# Problem description
Carry on the StarRocks benchmark configuration guide from the point where it stops, in the same style.

# Given text

------------------------------------------------

Edit the configuration file:

vim group_vars/all

The configuration file contains the following parameters:

# mysql client config
login_host: fe-c-8764bab92bc6****-internal.starrocks.aliyuncs.com
login_port: 9030
login_user: admin
login_password: xxxx

# oss config
bucket: ""
endpoint: ""
access_key_id: ""
access_key_secret: ""

# benchmark config
scale_factor: 1
work_dir_root: /mnt/disk1/starrocks-benchmark/workdirs
dataset_generate_root_path: /mnt/disk1/starrocks-benchmark/datasets

Connection parameters (required):

Parameter	Description
`login_host`	Internal endpoint of the frontend (FE) on your EMR Serverless StarRocks instance. Find it on the Instance Details tab under FE Details > internal endpoint. Use the internal endpoint, not the public endpoint.
`login_port`	Query port of the FE. Default: `9030`. Find it on the Instance Details tab under FE Details > query port.
`login_user`	Initial username for logging in to the instance.
`login_password`	Password for logging in to the instance.

------------------------------------------------

# Data
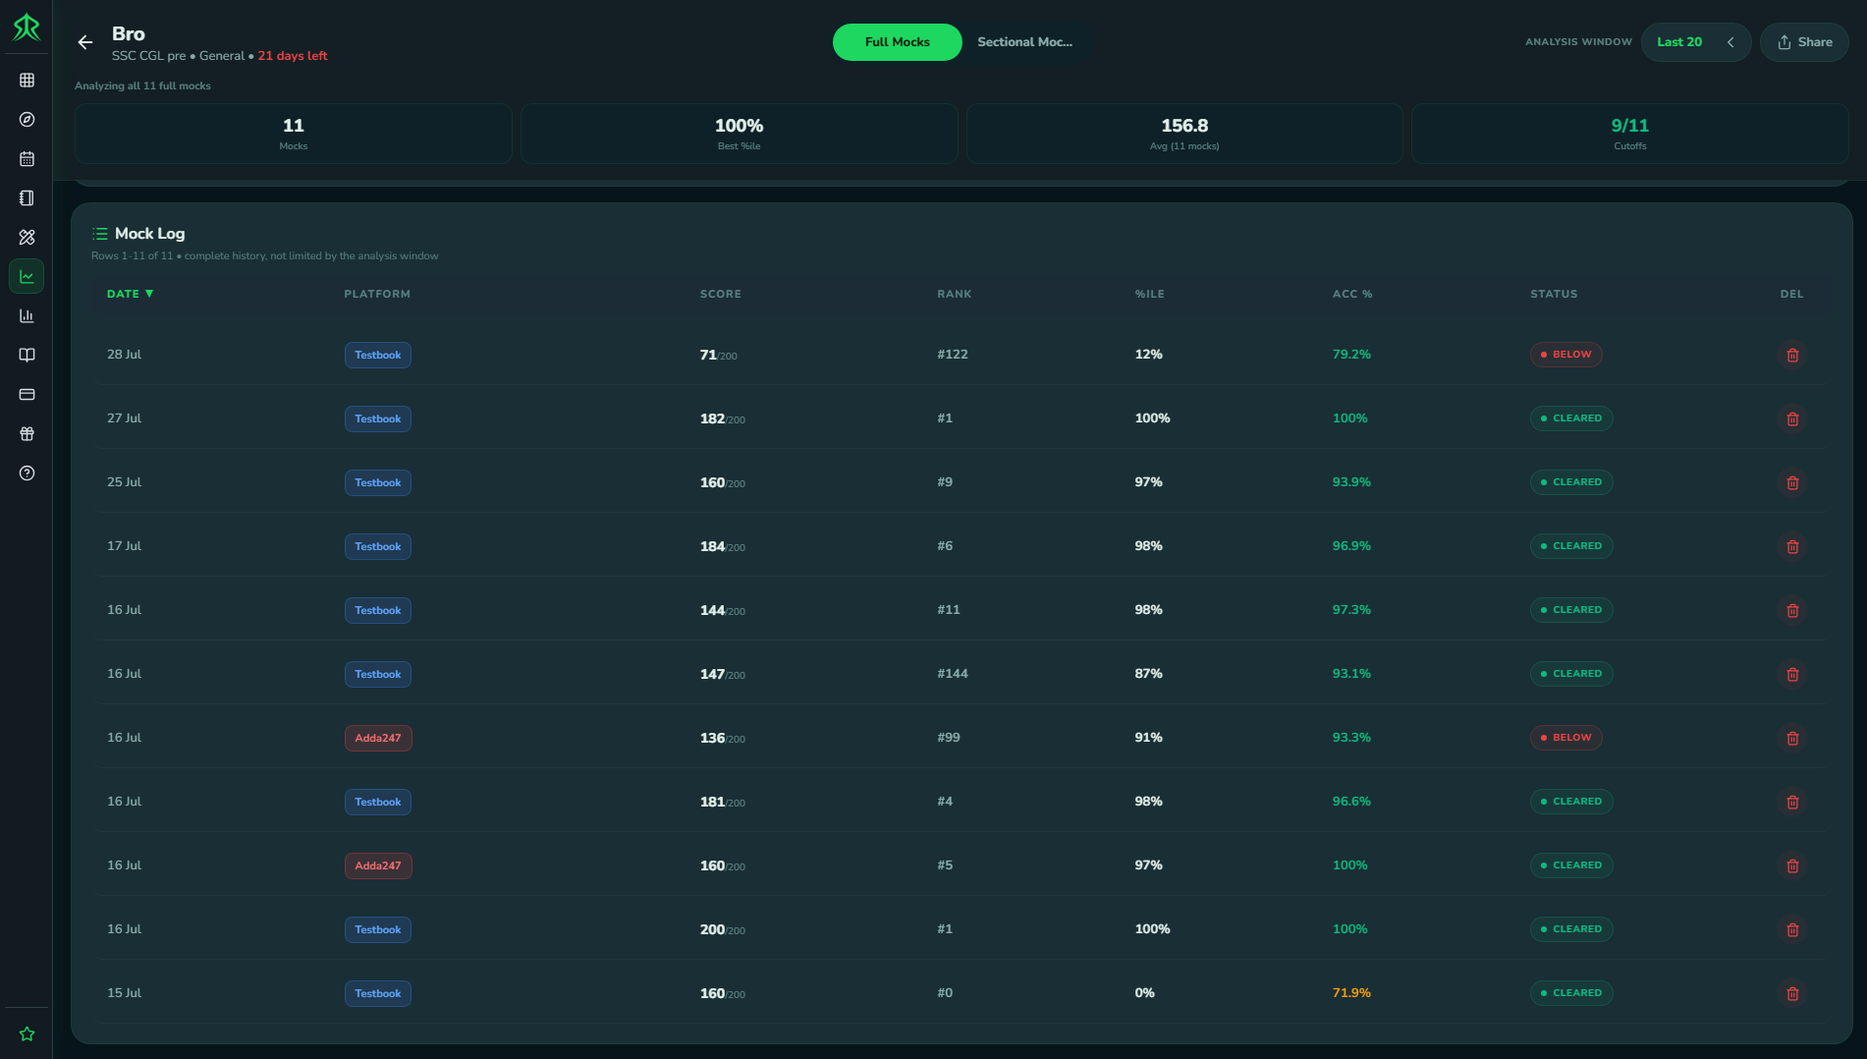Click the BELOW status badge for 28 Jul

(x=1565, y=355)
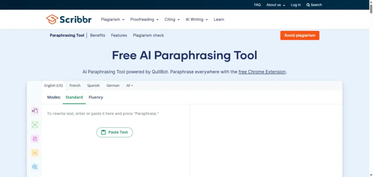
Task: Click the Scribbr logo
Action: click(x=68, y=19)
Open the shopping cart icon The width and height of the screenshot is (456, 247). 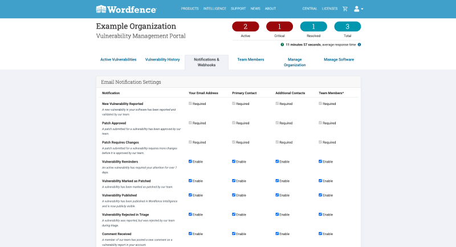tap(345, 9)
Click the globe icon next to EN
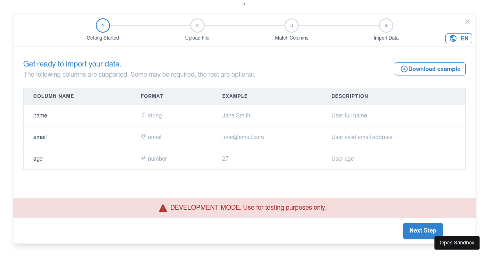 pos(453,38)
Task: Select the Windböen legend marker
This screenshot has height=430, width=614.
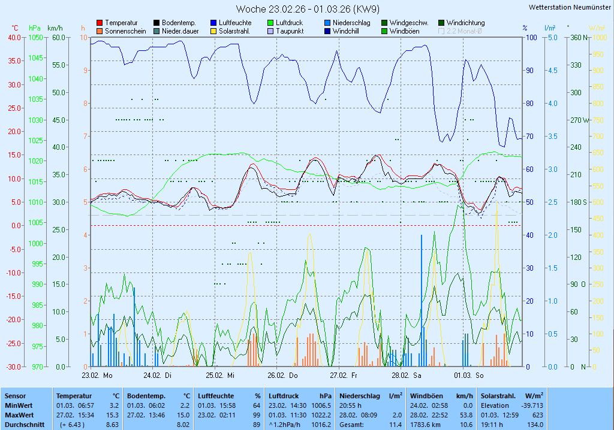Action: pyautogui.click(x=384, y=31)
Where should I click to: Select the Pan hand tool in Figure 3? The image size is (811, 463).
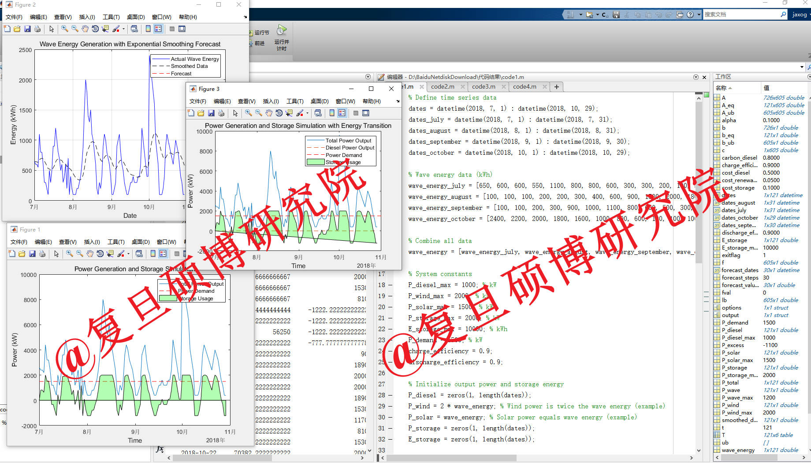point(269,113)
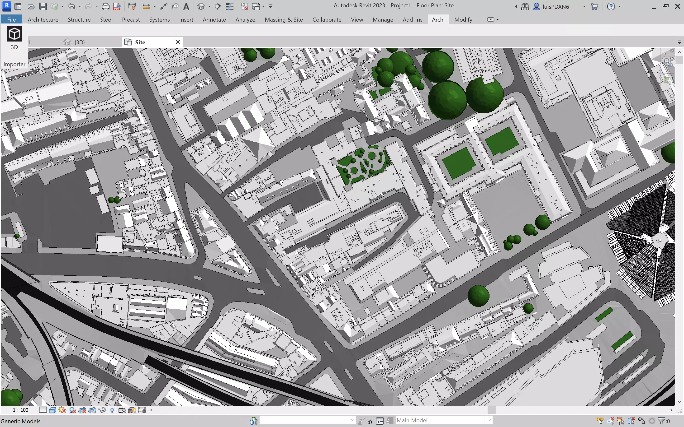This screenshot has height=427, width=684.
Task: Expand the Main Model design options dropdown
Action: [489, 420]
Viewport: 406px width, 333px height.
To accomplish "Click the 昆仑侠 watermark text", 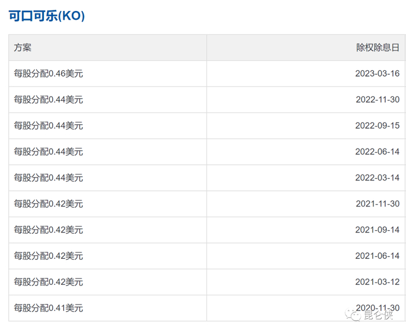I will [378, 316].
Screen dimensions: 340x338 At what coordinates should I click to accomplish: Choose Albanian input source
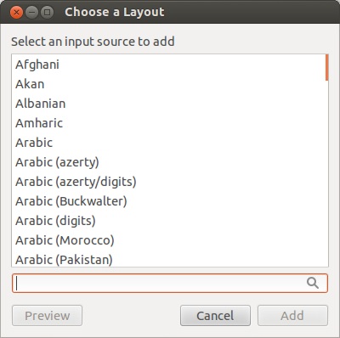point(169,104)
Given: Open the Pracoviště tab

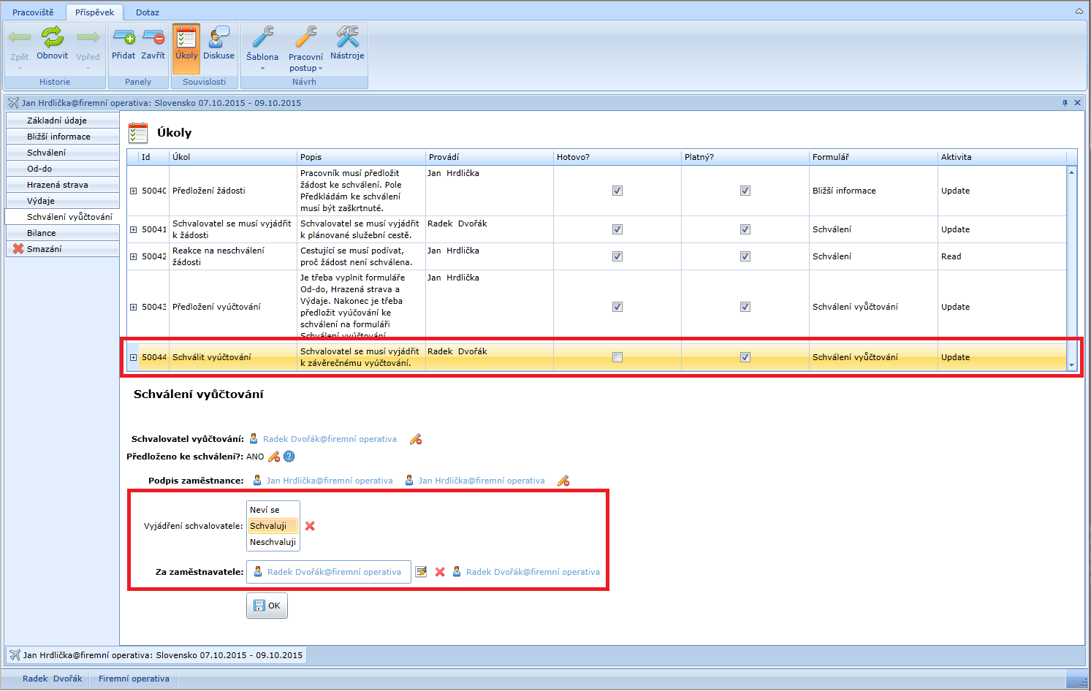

------------------------------------------------

# Exercise result
Object Storage Service (OSS) parameters (optional):

If specified, the generated dataset is stored in OSS.

Parameter	Description
`bucket`	Name of your OSS bucket.
`endpoint`	Endpoint for accessing OSS.
`access_key_id`	AccessKey ID of your Alibaba Cloud account.
`access_key_secret`	AccessKey secret of your Alibaba Cloud account.

Benchmark parameters:

Parameter	Default	Description
`scale_factor`	`1`	Data volume to generate. Unit: GB. 1 SF = 1 GB of raw data.
`work_dir_root`	`/mnt/disk1/starrocks-benchmark/workdirs`	Root directory for storing SQL statements and other test artifacts.
`dataset_generate_root_path`	`/mnt/disk1/starrocks-benchmark/datasets`	Path where the generated dataset is stored. If an OSS bucket is specified, it is mounted to this path.

Step 2: Run the test

Run the end-to-end TPC-H test:

bin/run_tpch.sh

This command creates the database, tables, and 22 SQL queries, generates the dataset, loads the data, and runs all queries.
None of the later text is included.